Painting by Bernard Pelletier © Parks Canada, Bernard Pelletier |
Behold! An empire of mountains and ice. Here, in a vast international preserve, are most of the tallest peaks in North America and the largest icefields outside the polar caps. Half the land mass is permanently draped in snow and ice the other half fosters forests and tundra and stable populations of eagles, grizzlies and other species often at risk elsewhere.
Kluane National Park and Reserve in the Yukon and British Columbia’s Tatshenshini-Alsek Park (which is managed in co-operation with the Champagne and Aishihik First Nations) are the Canadian components of a vast, unbroken ecological unit that covers 97,000 square
kilometres and is untouched but for a historic Aboriginal presence. Wrangell-St. Elias National Park and Glacier Bay National Park, both in Alaska, complete the first bi-national entry on the World Heritage List.

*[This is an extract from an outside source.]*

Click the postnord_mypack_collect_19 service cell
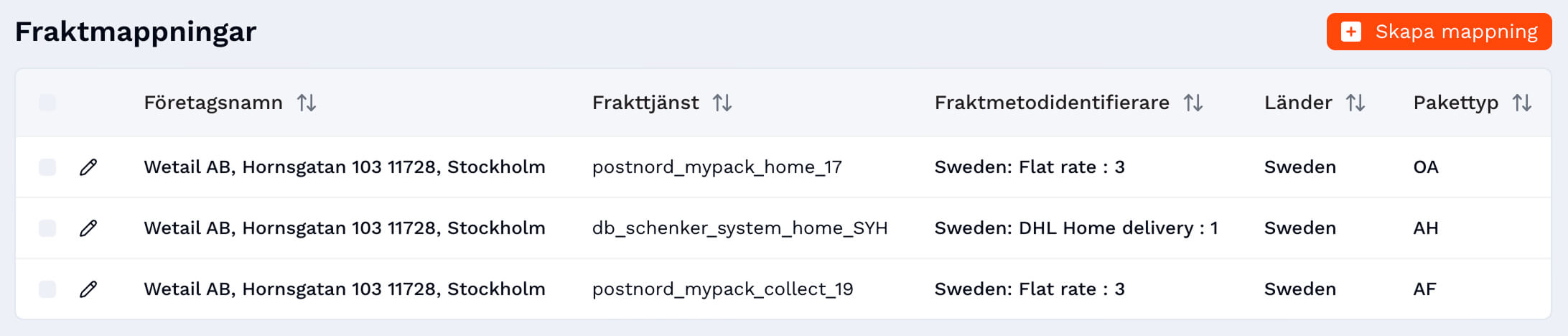click(722, 289)
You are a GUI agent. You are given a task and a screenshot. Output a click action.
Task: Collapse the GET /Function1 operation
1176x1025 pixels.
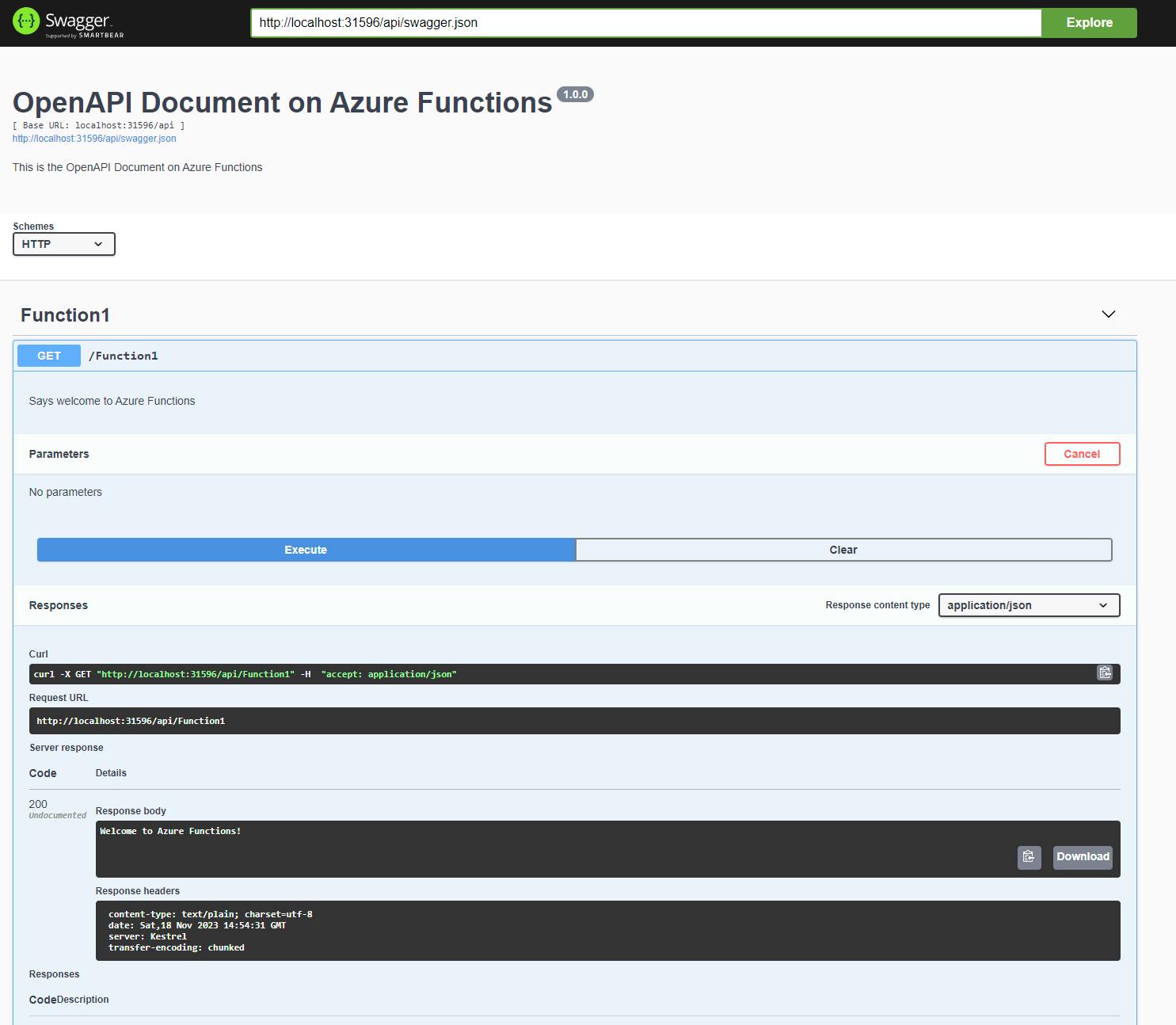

The St. Elias Mountains extend over most of the preserve area, hosting the largest group of great peaks on the continent, including massive 5,959-metre Mount Logan, the highest mountain in Canada. Moist air blown in from the Pacific Ocean makes for tremendous snows in the area, creating a massive icefield and producing hundreds of glaciers, among them some of the world’s largest and fastest-moving. Three dozen major rivers drain the region. Carrying immense loads of silt and rock, they are continually reshaping the landscape.
Vegetation ranges from coastal and valley forests to alpine tundra, nurturing, among other fauna, the largest concentration of Dall sheep in the world.